What is the chemical structure of PFAS?

Per- and polyfluoroalkyl substances (PFAS) are a diverse group of chemicals, and their chemical structures can vary depending on the specific compound. However, they share some common characteristics. PFAS are characterized by a chain of carbon atoms bonded to fluorine atoms. The general structure can be represented as follows:

R-(CF2)n-CF3

In this structure, R represents a functional group or a carbon chain attached to the fluorinated carbon chain; CF2 represents a repeating unit of two carbon atoms bonded to two fluorine atoms; n represents the number of repeating units, which can vary for different PFAS compounds; and CF3 represents a trifluoromethyl group, where a carbon atom is bonded to three fluorine atoms.

Because the fluorine-carbon bond is so strong, it takes an immense amount of energy to break it, which gives PFAS chemicals their characteristic longevity and thus earning the name “forever chemicals.”

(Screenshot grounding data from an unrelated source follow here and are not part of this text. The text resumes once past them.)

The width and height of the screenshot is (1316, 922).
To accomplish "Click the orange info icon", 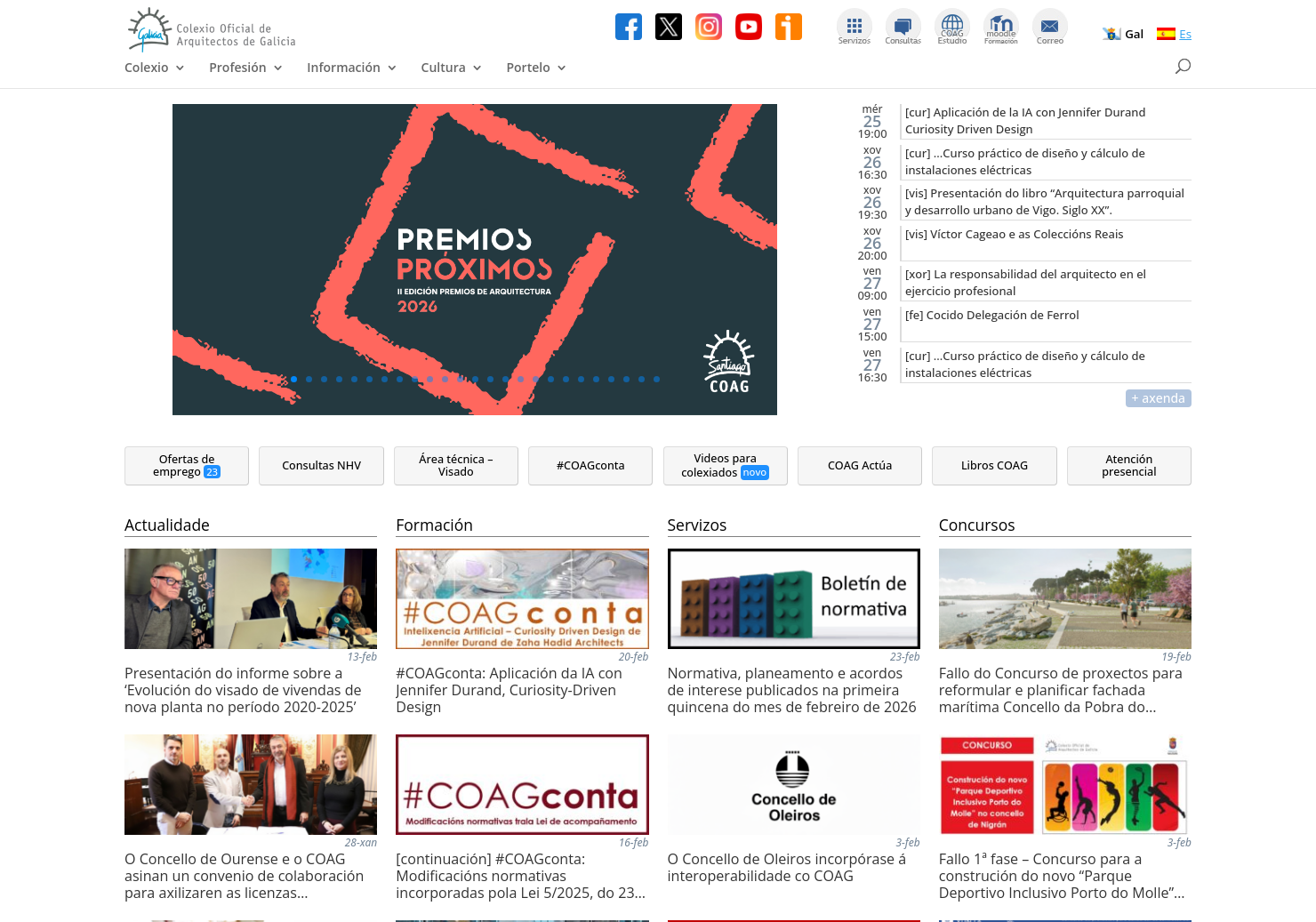I will coord(788,27).
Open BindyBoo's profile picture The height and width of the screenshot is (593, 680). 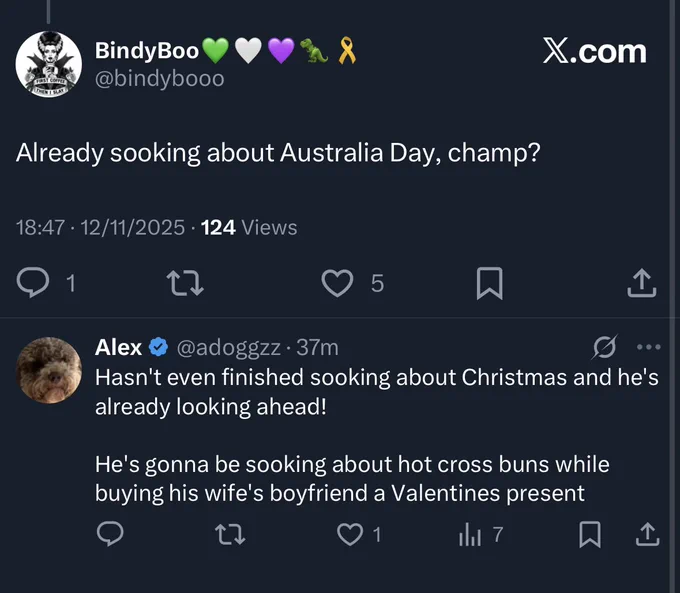49,64
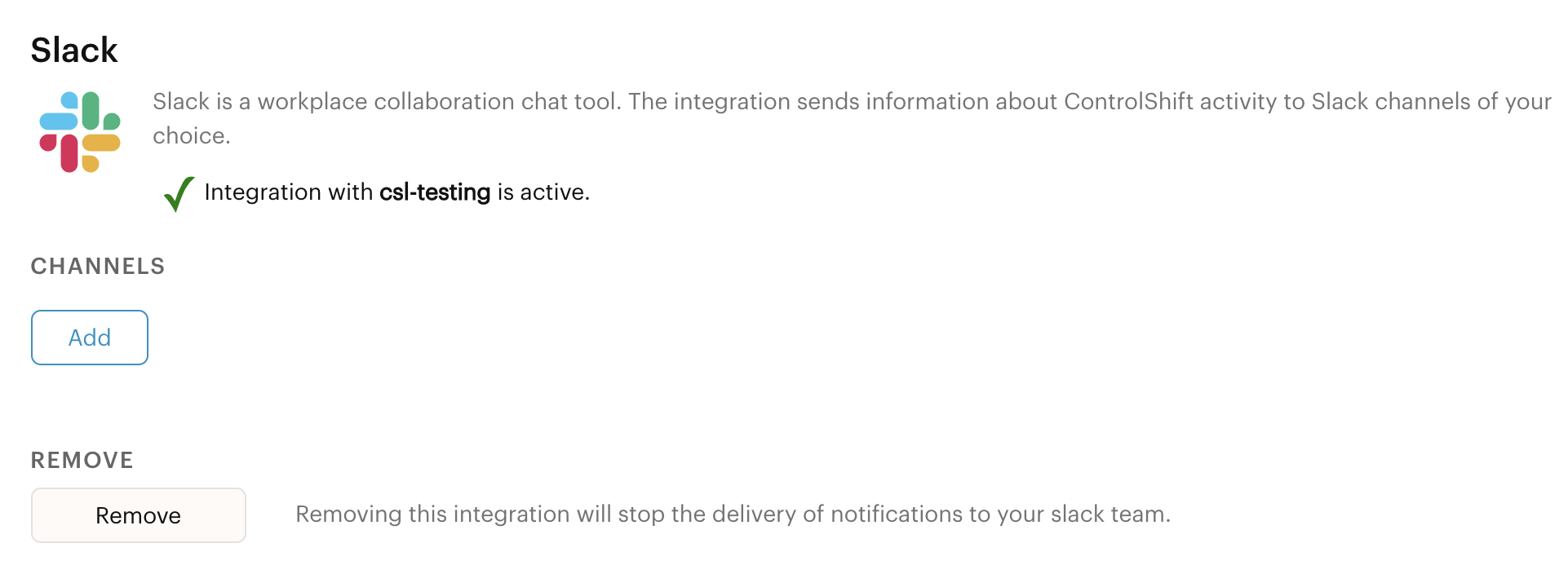Add a new Slack channel
The height and width of the screenshot is (574, 1568).
90,338
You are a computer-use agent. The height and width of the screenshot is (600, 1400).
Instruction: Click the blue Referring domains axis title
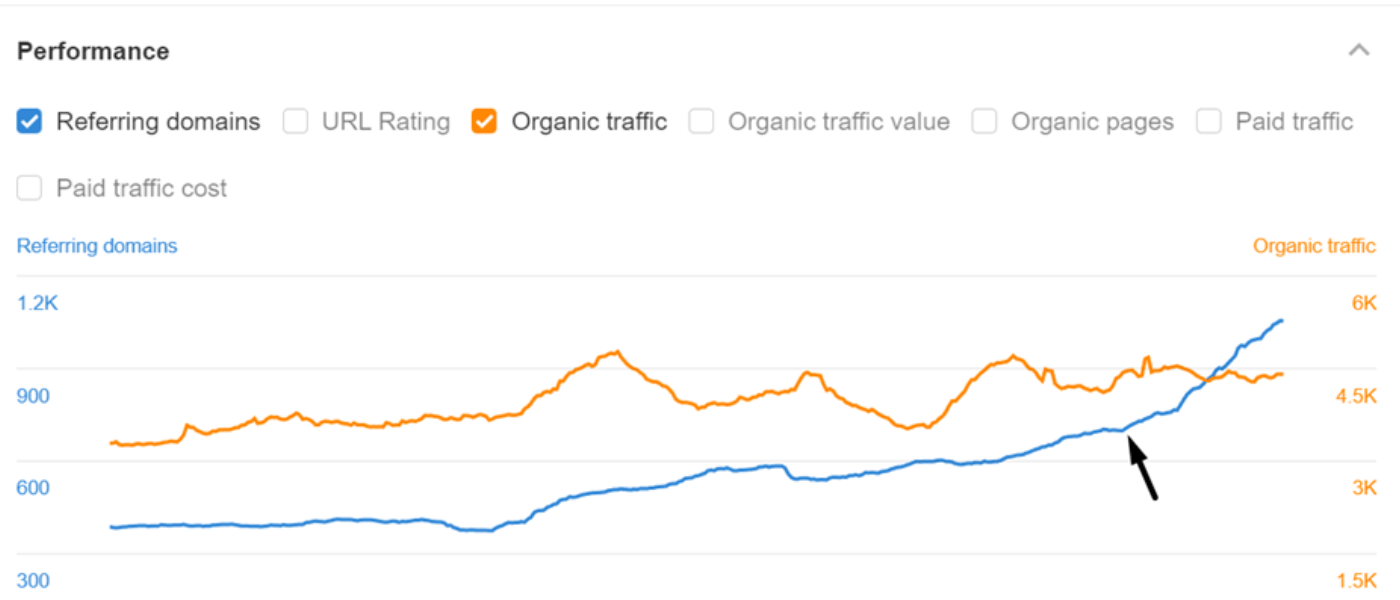(97, 246)
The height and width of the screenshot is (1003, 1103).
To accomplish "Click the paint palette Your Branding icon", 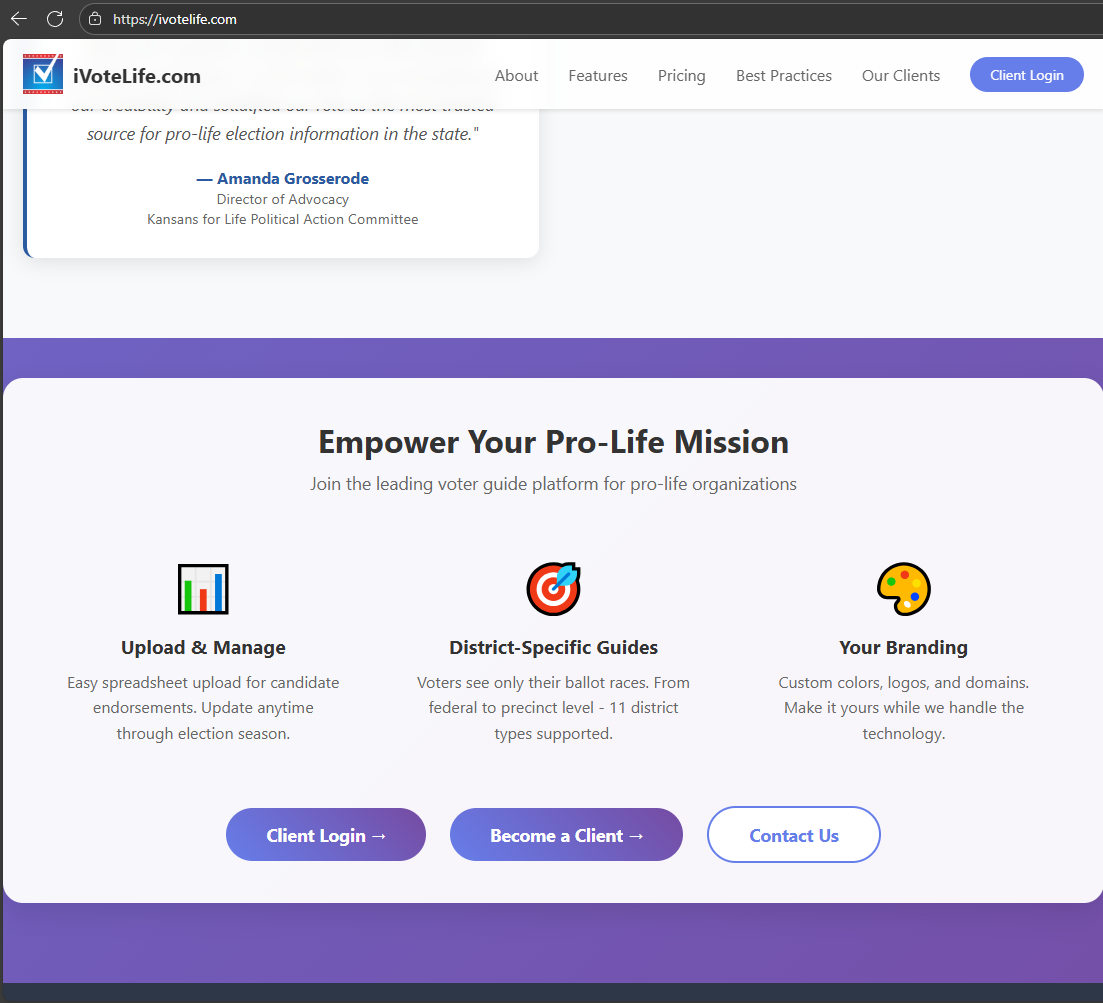I will [x=903, y=589].
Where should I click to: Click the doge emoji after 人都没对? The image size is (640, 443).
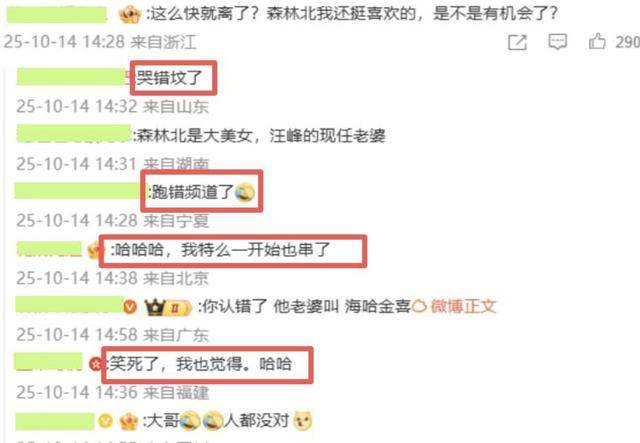303,420
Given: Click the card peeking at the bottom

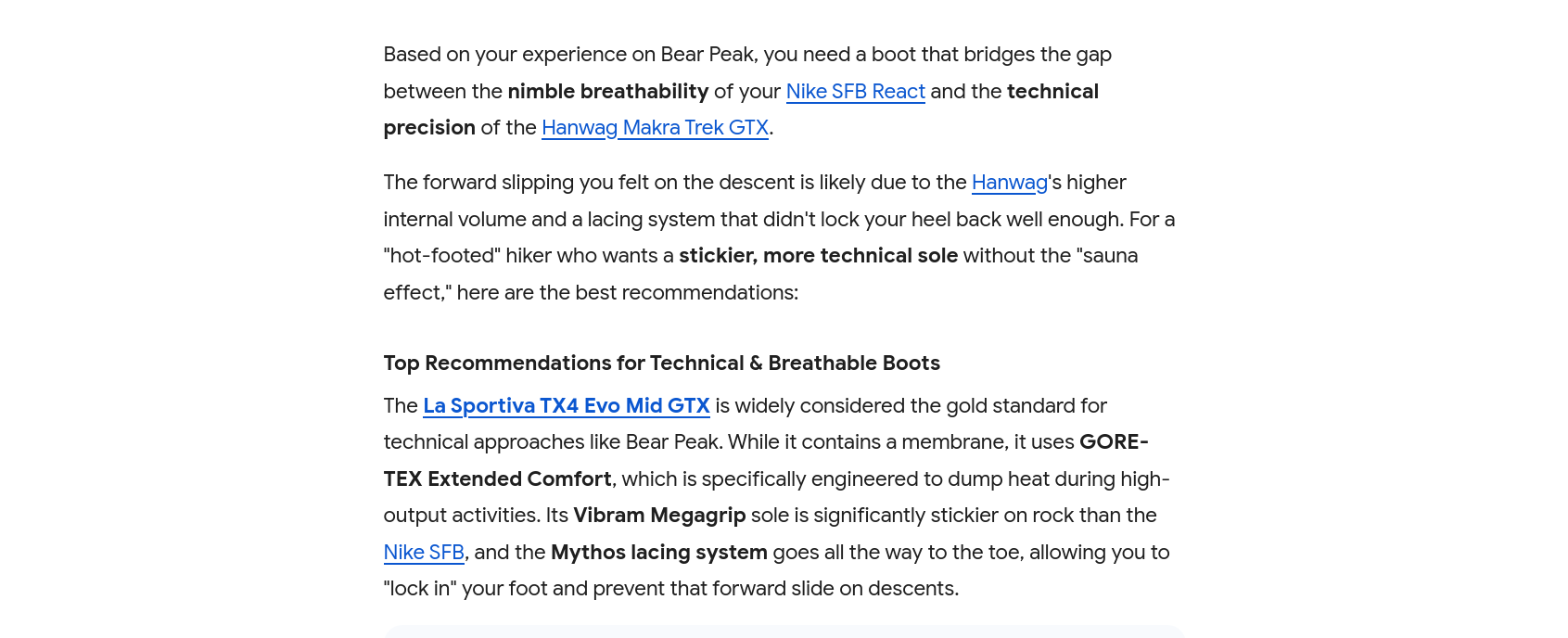Looking at the screenshot, I should tap(784, 632).
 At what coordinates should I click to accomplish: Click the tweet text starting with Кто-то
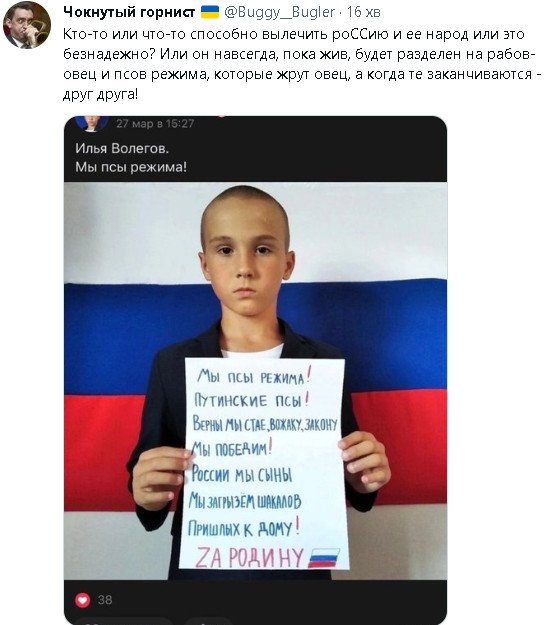coord(302,64)
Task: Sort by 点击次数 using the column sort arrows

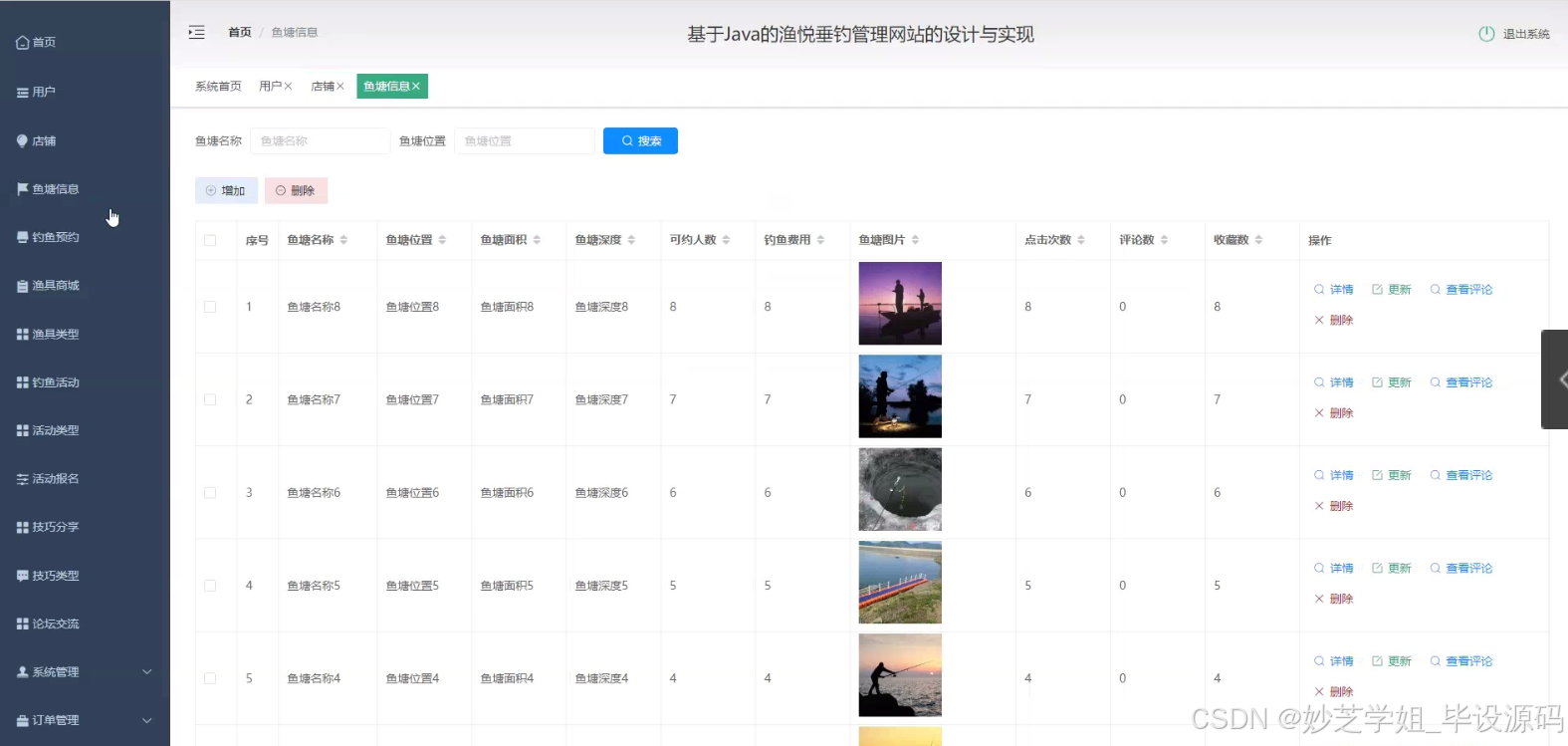Action: click(x=1081, y=240)
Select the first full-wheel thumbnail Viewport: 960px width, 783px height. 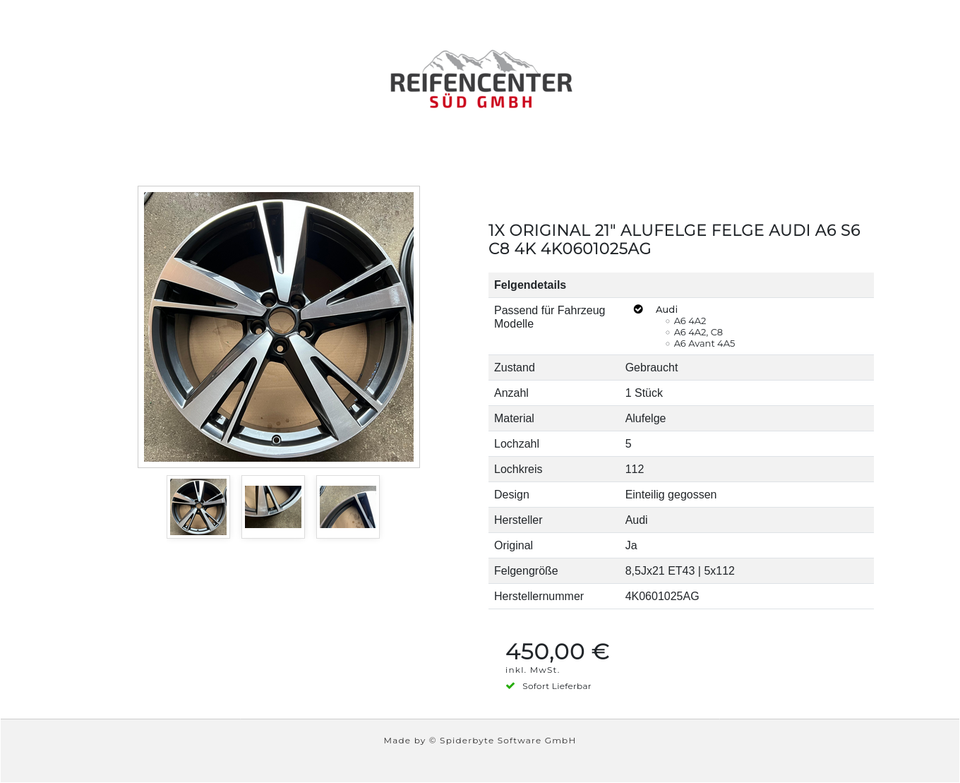click(x=198, y=507)
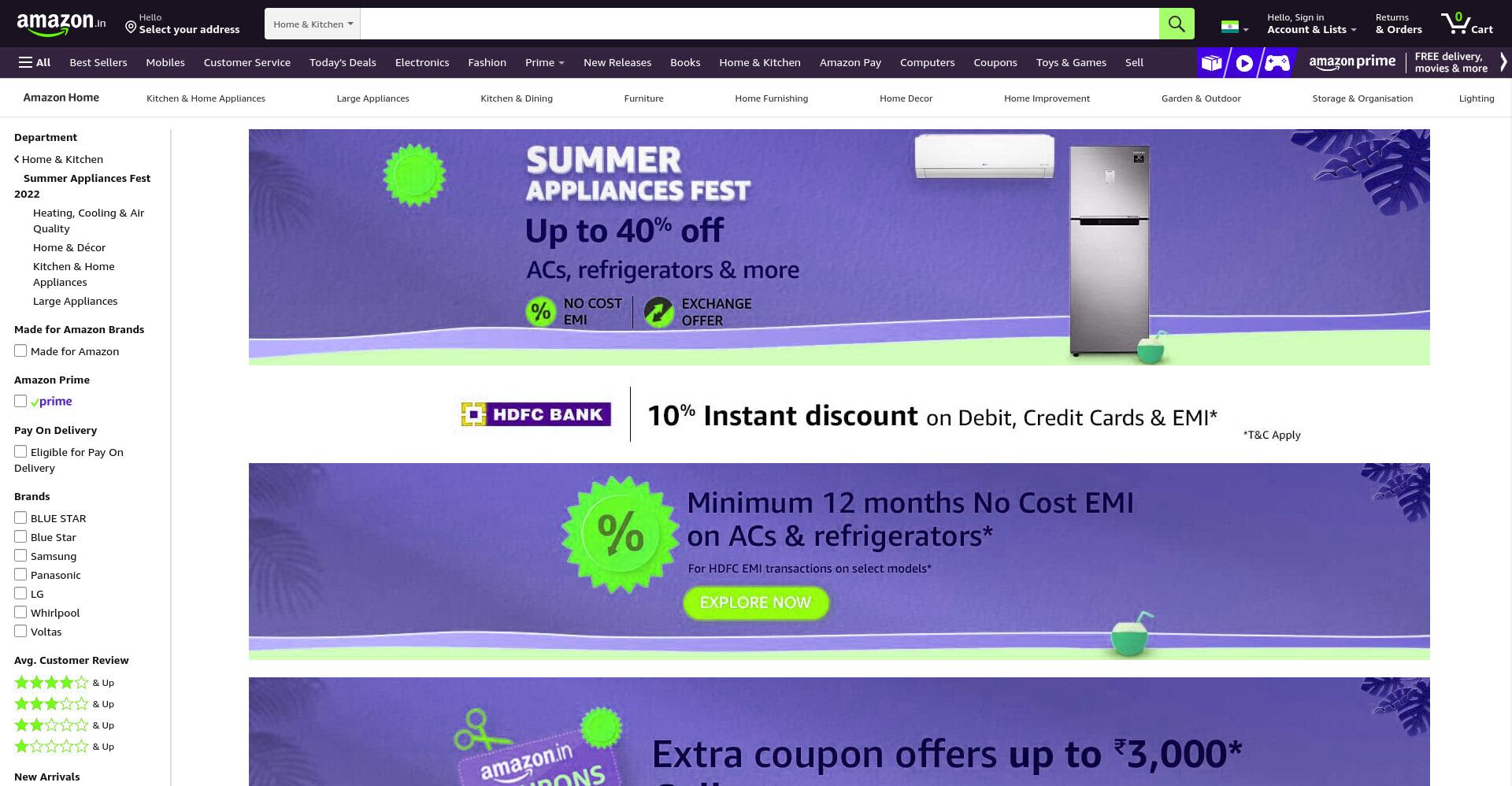The height and width of the screenshot is (786, 1512).
Task: Open the Large Appliances tab
Action: [x=372, y=98]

What is PTFE and what is it used in?

PTFE stands for polytetrafluoroethylene, which is a synthetic fluoropolymer of tetrafluoroethylene. It is a high-performance plastic known for its exceptional non-stick properties, resistance to heat and chemicals, and low friction coefficient. PTFE is used in various applications, including:

• Non-stick cookware. PTFE is widely used as a non-stick coating in cookware such as frying pans, griddles, and baking sheets.
• Industrial applications. PTFE’s chemical resistance and non-stick properties make it suitable for industrial applications, including lining pipes, tanks, and containers, as well as providing a non-stick surface for conveyor belts and chute linings.
• Electrical insulation. PTFE has excellent electrical insulation properties, making it ideal for insulating wires, cables, and connectors. It is used in a wide range of electronic and electrical applications.
• Seals and gaskets. PTFE’s resistance to chemicals and high temperatures make it suitable for manufacturing seals, gaskets, and O-rings used in industries such as automotive, aerospace, and mechanical engineering.
• Medical applications. PTFE is utilized in medical devices and implants due to its biocompatibility, low friction, and resistance to chemicals. It can be found in catheters, surgical instruments, and prosthetic components.
• Filtration. PTFE membranes and filters are employed in various filtration applications, such as air and water filtration, due to their ability to repel water and resist chemical attack.

Is PTFE a PFAS chemical?

Yes, PTFE is considered a type of PFAS chemical. While PTFE is a type of PFAS, not all PFAS chemicals are PTFE. PFAS encompasses a broad group of chemicals with different properties and uses.

Is PTFE harmful?

PTFE, commonly known as Teflon, is generally considered safe for its intended uses. It has a long history of use in various applications, including non-stick cookware, electrical insulation, and medical devices. PTFE is chemically inert and has a high melting point, which makes it stable and resistant to heat, chemicals, and electricity. Those properties make it a favorable material for laboratory supplies manufacturing. ILT uses PTFE in a variety of products; to learn more about ILT septa and seals, click here.

There are some considerations to keep in mind, however. 

1. When PTFE is heated to high temperatures (above 500°F or 260°C), it can release toxic fumes that can be harmful if inhaled. These fumes are primarily a concern in industrial settings, such as during the manufacturing process or in the event of overheating non-stick cookware. It is recommended to use PTFE-coated cookware within its designated temperature range and to avoid overheating or using damaged PTFE-coated products.
2. If the PTFE coating on cookware becomes scratched, damaged, or worn out, there is a possibility of the underlying metal being exposed. Ingesting or inhaling small metallic particles may not be desirable, so it is advisable to replace damaged or heavily worn PTFE-coated cookware.

As with any chemical or product, it’s important to follow manufacturer instructions, use products within their intended purposes and limitations, and maintain proper ventilation in cooking areas to ensure safety.